### Passage
Alishan High-Mountain Oolong, known in Taiwan as “Alishan Qing Xiang Oolong,” is one of the most celebrated sub-categories of Chinese-language oolong tea, even though its terroir lies just across the strait on the rugged island of Taiwan. International drinkers often meet it first among “gaoshan” (high-mountain) teas because its fragrant, creamy character translates effortlessly into any language. Yet behind the floral perfume and jade-green leaves lies four centuries of cultivar migration, wartime interruption, post-war innovation, and a 1970s agricultural renaissance that turned a forested ridge into a cloud-veiled tea garden.
History
The tea bush arrived in Taiwan with Fujian immigrants during the late Ming dynasty, but Alishan itself remained a cedar- and camphor-laden wilderness until the Japanese colonial government (1895-1945) pushed a railway up the slope to harvest timber. Japanese agronomists planted the first Assamica seedlings for black tea export, yet it was the fleeing Kuomintang veterans of the 1950s who grafted Fujian’s Qing Xin (Tender Heart) cultivar onto those abandoned clearings. At 1,200–1,600 m elevation the plants met a perfect storm of horticultural luck: subtropical sun in the morning, Pacific fog by noon, and crisp mountain air at night. By 1983 the Taiwanese Tea Research and Extension Station had codified “Alishan Qing Xiang” as a distinct style, and within a decade it outsold Dong Ding in Taipei’s teahouses.

### Extracted records
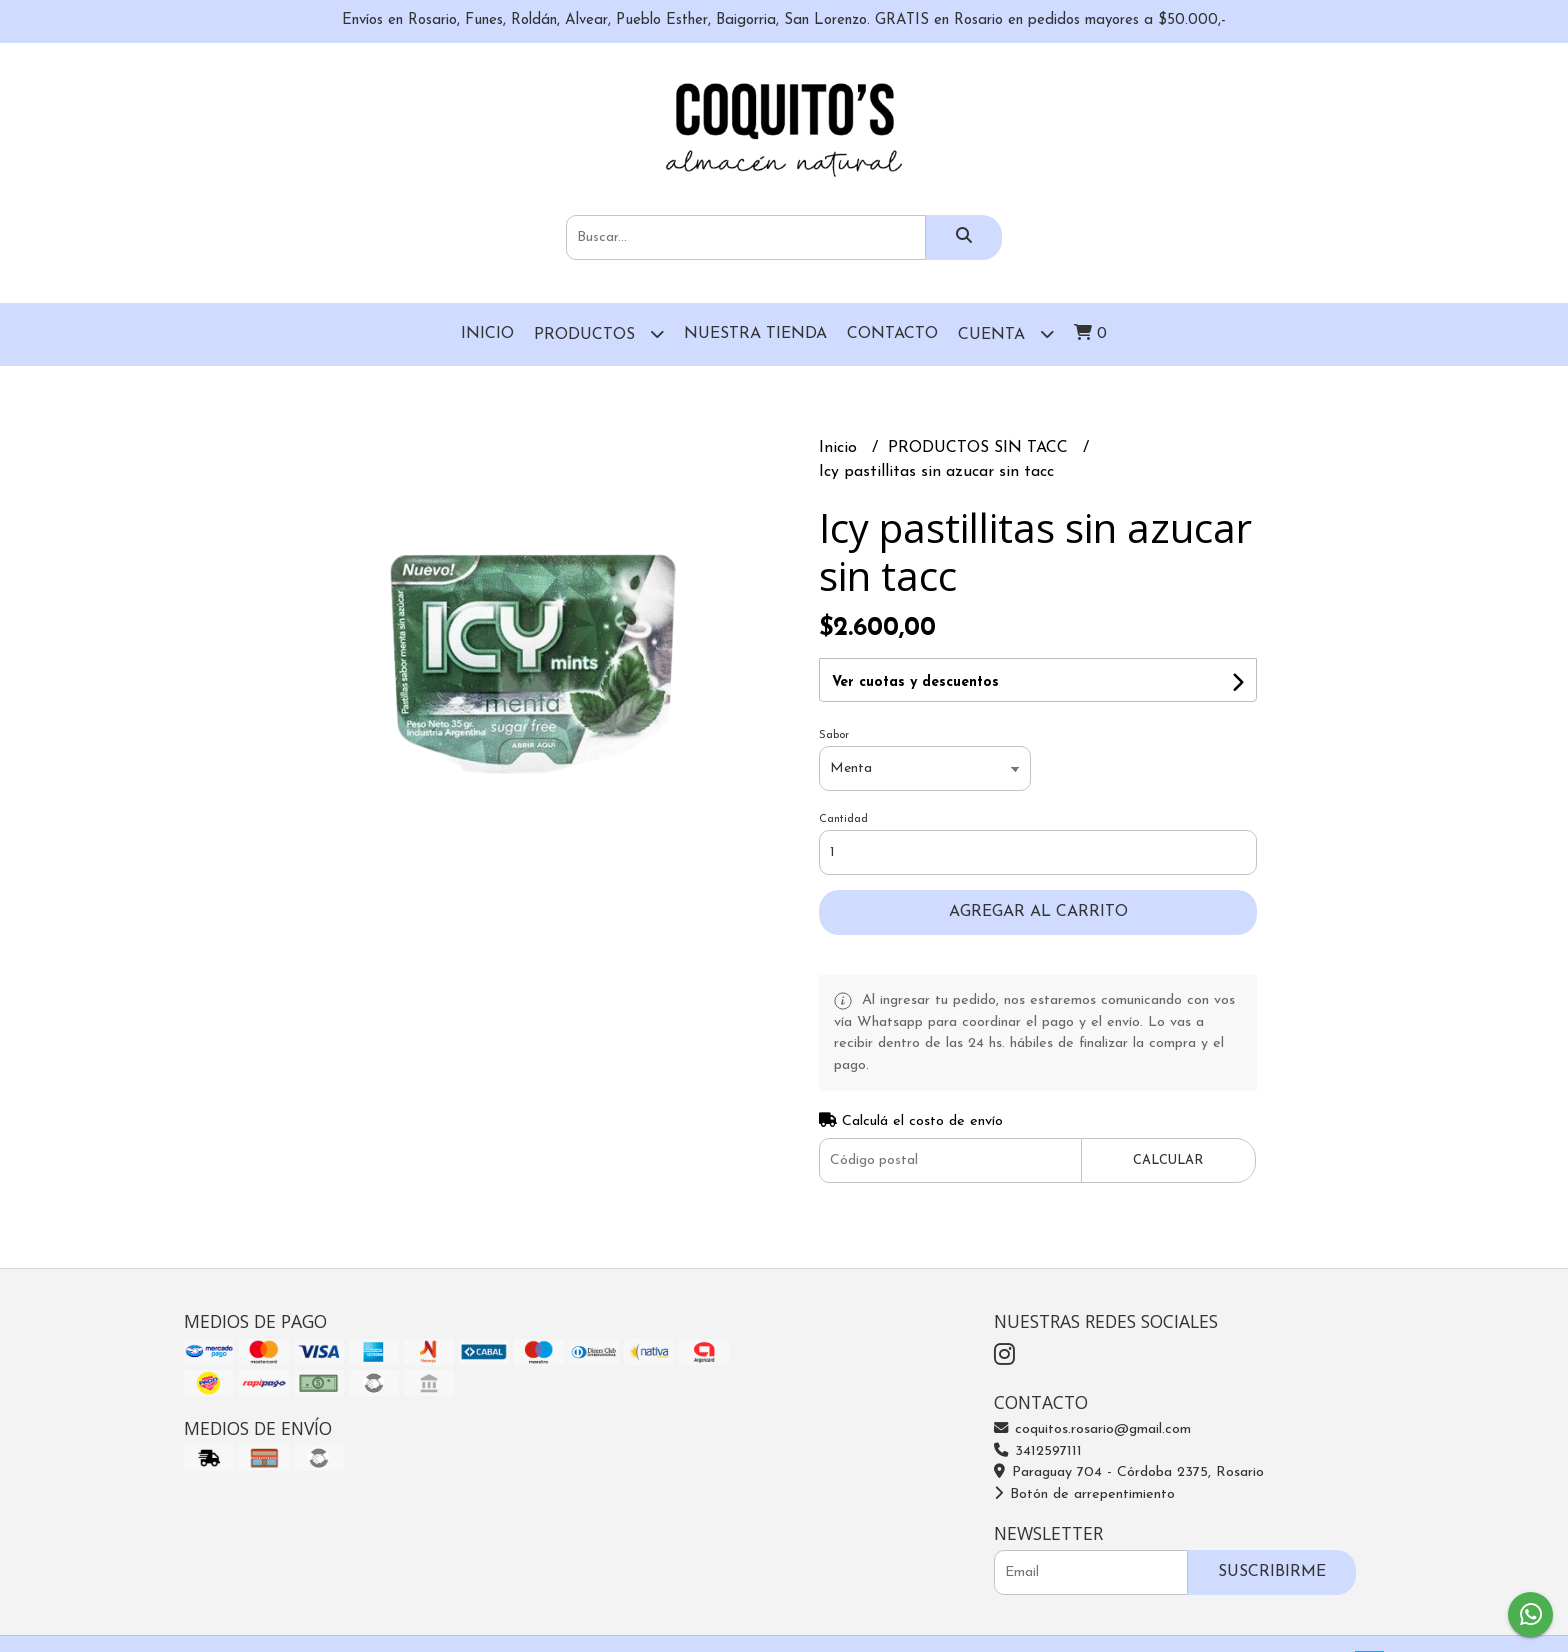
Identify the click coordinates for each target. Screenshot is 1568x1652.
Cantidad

...

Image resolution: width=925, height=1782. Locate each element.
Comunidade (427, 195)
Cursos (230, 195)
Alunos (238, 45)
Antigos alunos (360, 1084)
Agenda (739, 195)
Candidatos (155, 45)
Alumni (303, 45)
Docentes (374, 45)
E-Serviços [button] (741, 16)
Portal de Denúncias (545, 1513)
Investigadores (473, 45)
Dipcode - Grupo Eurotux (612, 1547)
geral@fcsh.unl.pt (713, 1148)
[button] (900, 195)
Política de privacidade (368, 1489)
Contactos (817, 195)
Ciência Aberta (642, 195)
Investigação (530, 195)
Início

### What to do
(1) In the Alishan oolong text, which cultivar did the Kuomintang veterans of the 1950s graft onto the abandoned clearings?
(2) List each weather condition that the Alishan oolong text says the plants met at 1,200–1,600 m, along with its time of day.
(3) Copy the Alishan oolong text from "Alishan High-Mountain Oolong, known" up to and including "cloud-veiled tea garden.".

### Worked solutions
(1) Fujian's Qing Xin (Tender Heart) cultivar.

(2)
- Subtropical sun in the morning
- Pacific fog by noon
- Crisp mountain air at night

(3)
Alishan High-Mountain Oolong, known in Taiwan as “Alishan Qing Xiang Oolong,” is one of the most celebrated sub-categories of Chinese-language oolong tea, even though its terroir lies just across the strait on the rugged island of Taiwan. International drinkers often meet it first among “gaoshan” (high-mountain) teas because its fragrant, creamy character translates effortlessly into any language. Yet behind the floral perfume and jade-green leaves lies four centuries of cultivar migration, wartime interruption, post-war innovation, and a 1970s agricultural renaissance that turned a forested ridge into a cloud-veiled tea garden.